Tried killing a moth in our bathroom. Water everywhere. Don't worry about it.
Enough with studying for finals. Time to put that my little pony coloring book to use.
All I remember from last night is puking up a box of cheeze-its and the building catching on fire.
I just wished the taco bell drive thru guy a happy cinco de mayo. Who says arizonians hate mexicans?
how do i say, "my ex is going to be at this party so don't look like shit" without sounding like a bitch?
Just got invited out of group to take shots after hearing her gay friend say "why would I give him my alcohol so you can suck his dick. It's going to be a good night
My dick was almost in plain McDonald's sight
He got weirdly turned on by the video of my cat licking nacho cheese off my finger.
You know what would make the espn body photos even better? If anyone knew who any of those fucking athletes were. That, and maybe not feature Gary Player.
I did a kegel this morning to determine if I had been penetrated during last night's blackout. Nope.
How did it feel to just observe all the people blacking out usually you're on the other end of things
I felt like I was at the zoo
So by "wait for me" do you think he meant "Don't have sex with random dentists?"

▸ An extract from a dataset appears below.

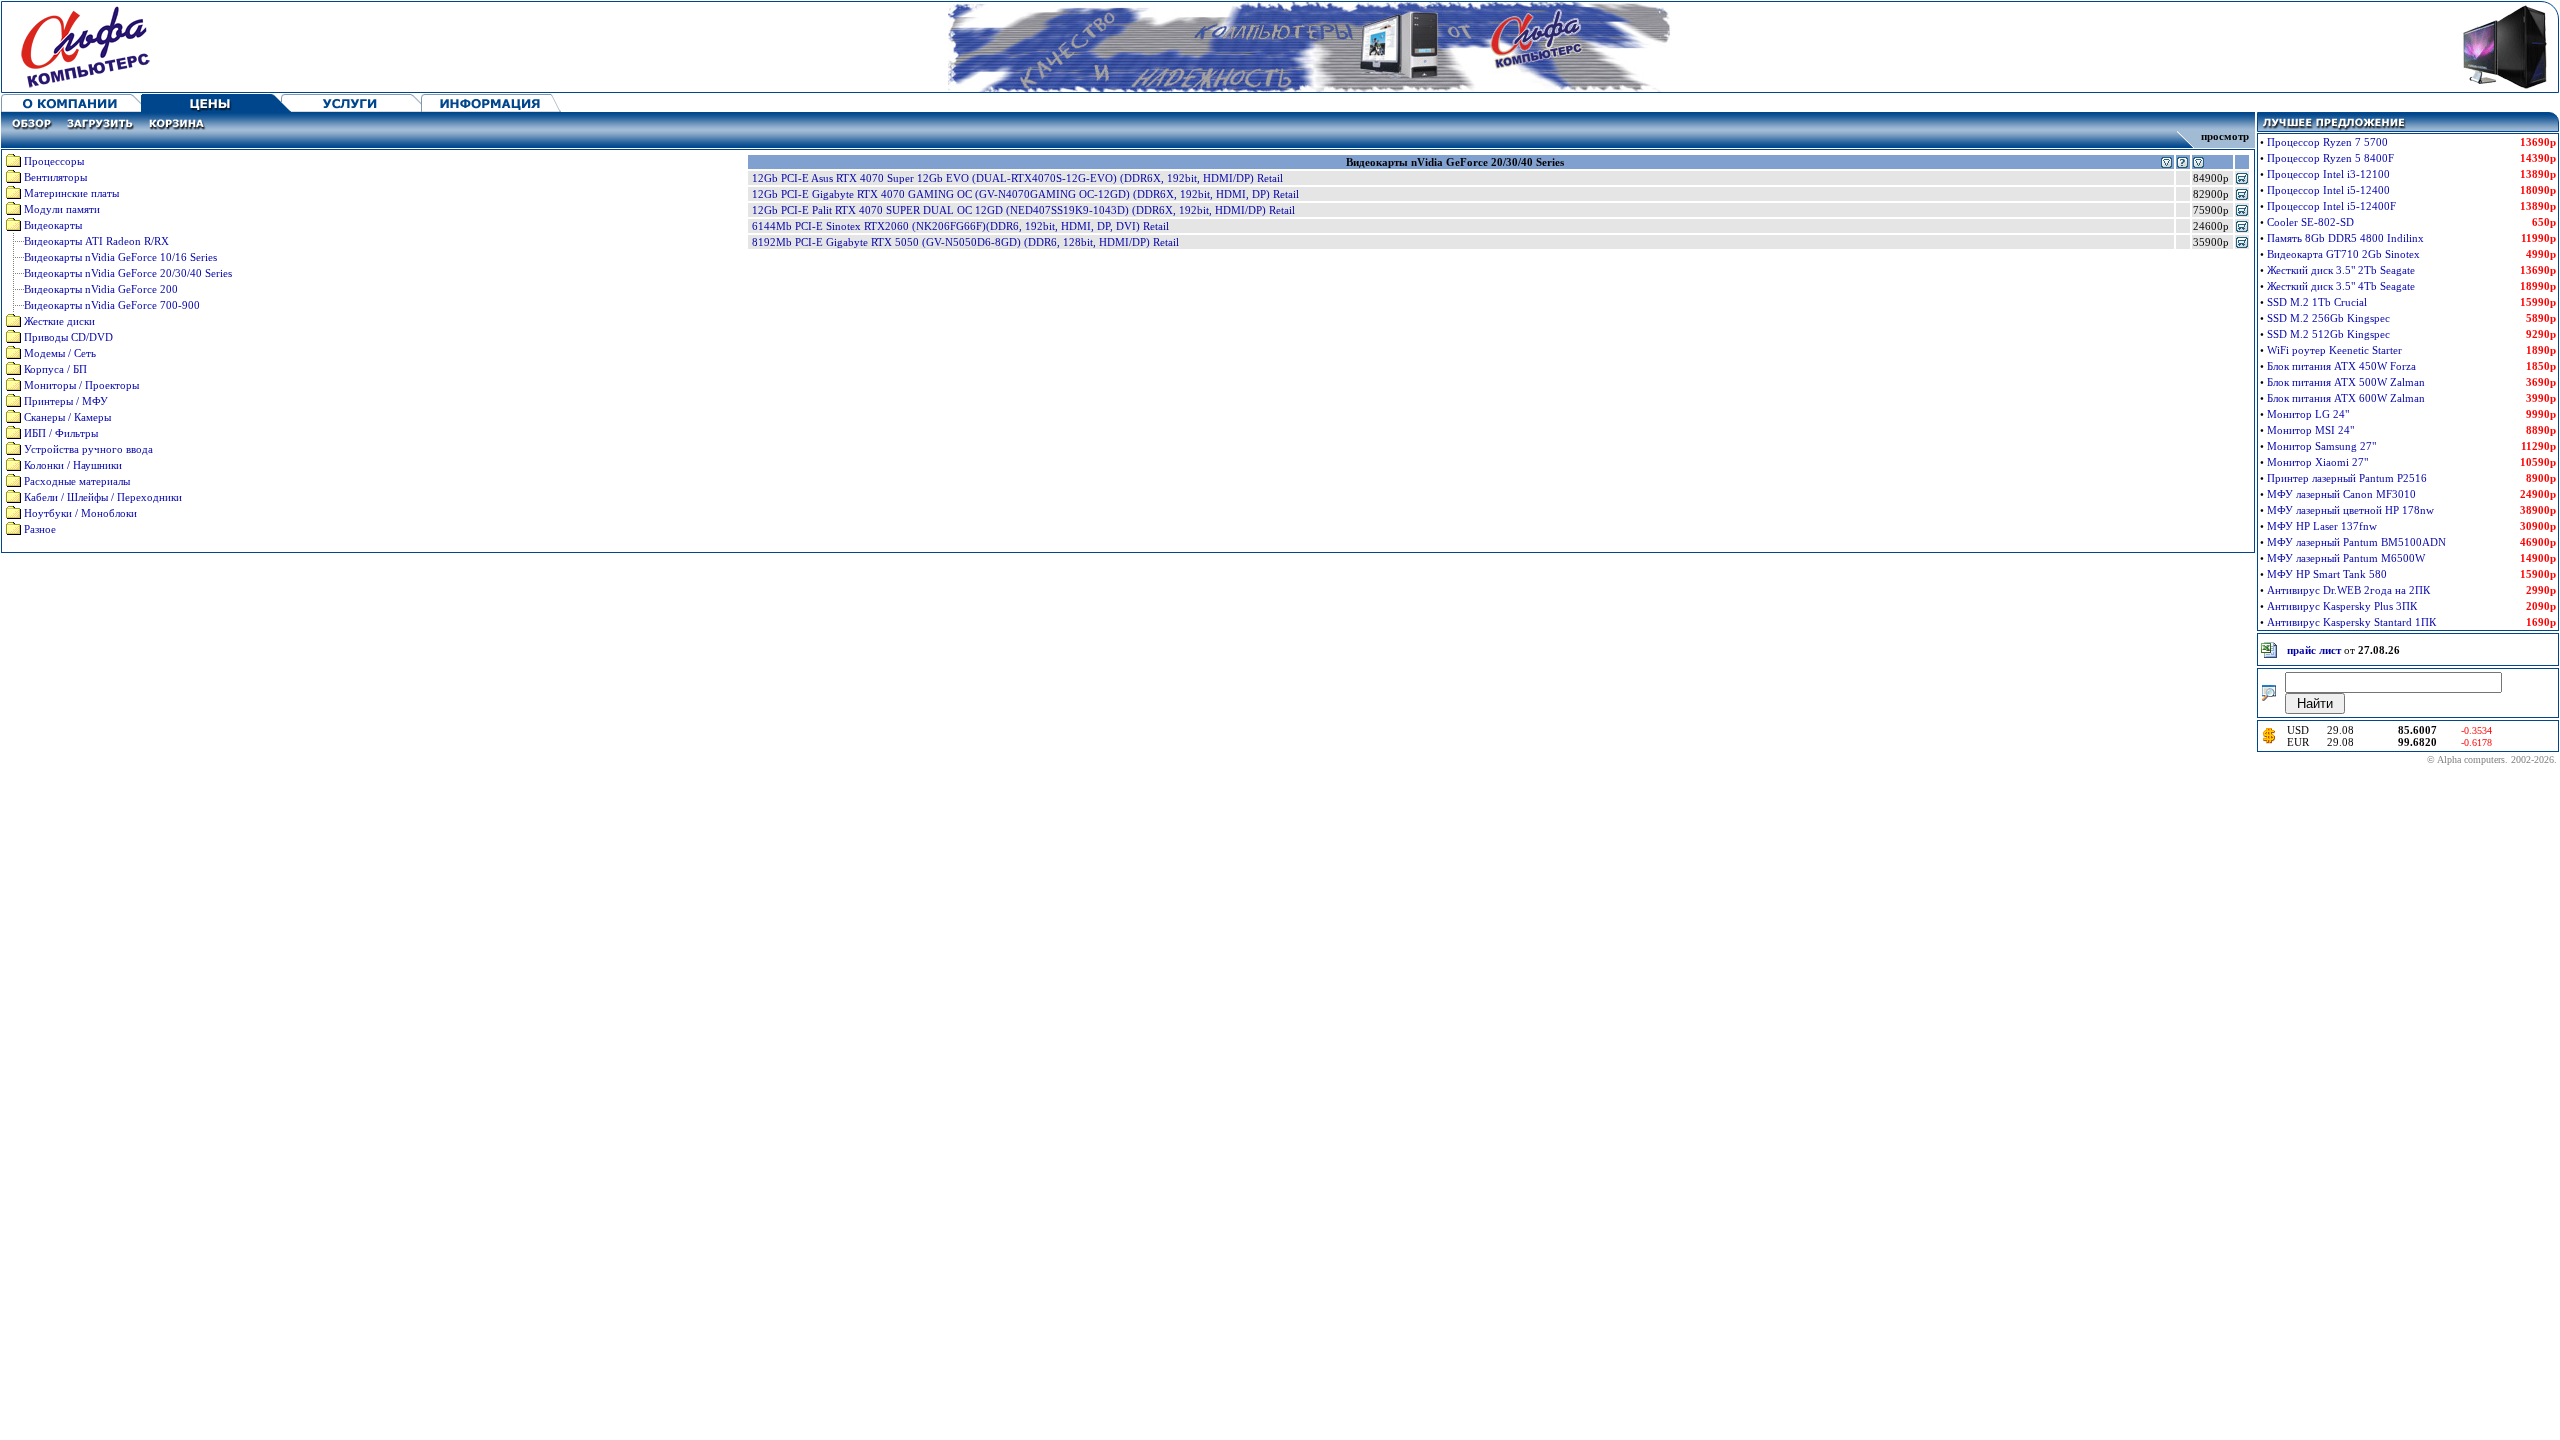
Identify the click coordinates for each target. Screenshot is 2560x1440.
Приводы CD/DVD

Conference sex doesn't count if the dentist doesn't know your name.
He propositioned me for a threesome once so yeah I'd say he has what it takes to run for public office
You fell out of his top bunk onto his set of golf clubs. After seeing blood on your leg, you proceeded to sing "the first cut is the deepest" while sprawled on the golf clubs
Tonight’s your last chance for a danger free blowjob.